As of 2009, the manufacturer was conducting a trial to compare the immunogenicity and safety of Cervarix with Gardasil. Subsequent studies showed Cervarix generated higher antibody levels than Gardasil, the other commercially available HPV vaccine, upon testing seven months later, with twice the level for HPV type 16 and six times for HPV type 18.

== Society and culture ==
=== Legal status ===
- Australia - Cervarix received approval in May 2007 in Australia for women ages 10 to 45.
- Philippines - On 25 August 2007, GlaxoSmithKline launched Cervarix in the Philippines after approval by the local Bureau of Food and Drugs.
- European Union - Cervarix was approved in September 2007 in the European Union.
- United States - The FDA approved Cervarix on 16 October 2009.

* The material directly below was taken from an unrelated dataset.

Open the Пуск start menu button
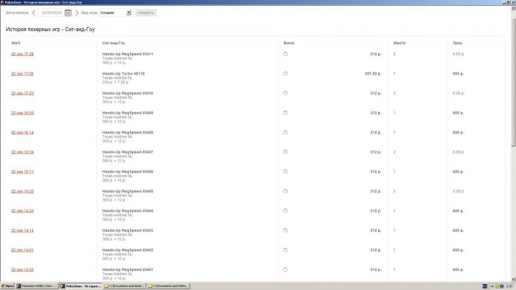 point(7,286)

  - On 29 March 2007, GlaxoSmithKline submitted a Biologic License Application (BLA) for Cervarix (human papillomavirus vaccine, AS04 adjuvant-adsorbed), to the U.S. Food and Drug Administration (FDA) which included data from clinical trials in almost 30,000 females 10 to 55 years of age and contains data from the largest Phase III cervical cancer vaccine efficacy trial to that date.
  - GSK had awaited results of further trials to submit to the FDA. Approval had not been expected before late 2009.

- In the United Kingdom it was included in the national vaccination programme for teenage and pre-teenage girls aged 12–13 and 17–18 from September 2008 to August 2012. This caused some controversy since Cervarix was chosen over Gardasil, even though Gardasil protects against additional HPV types 6 and 11 (which cause genital warts). However, the efficacy of Cervarix is higher.
- In Japan, Cervarix (GlaxoSmithKline) was approved in October 2009 and released in December.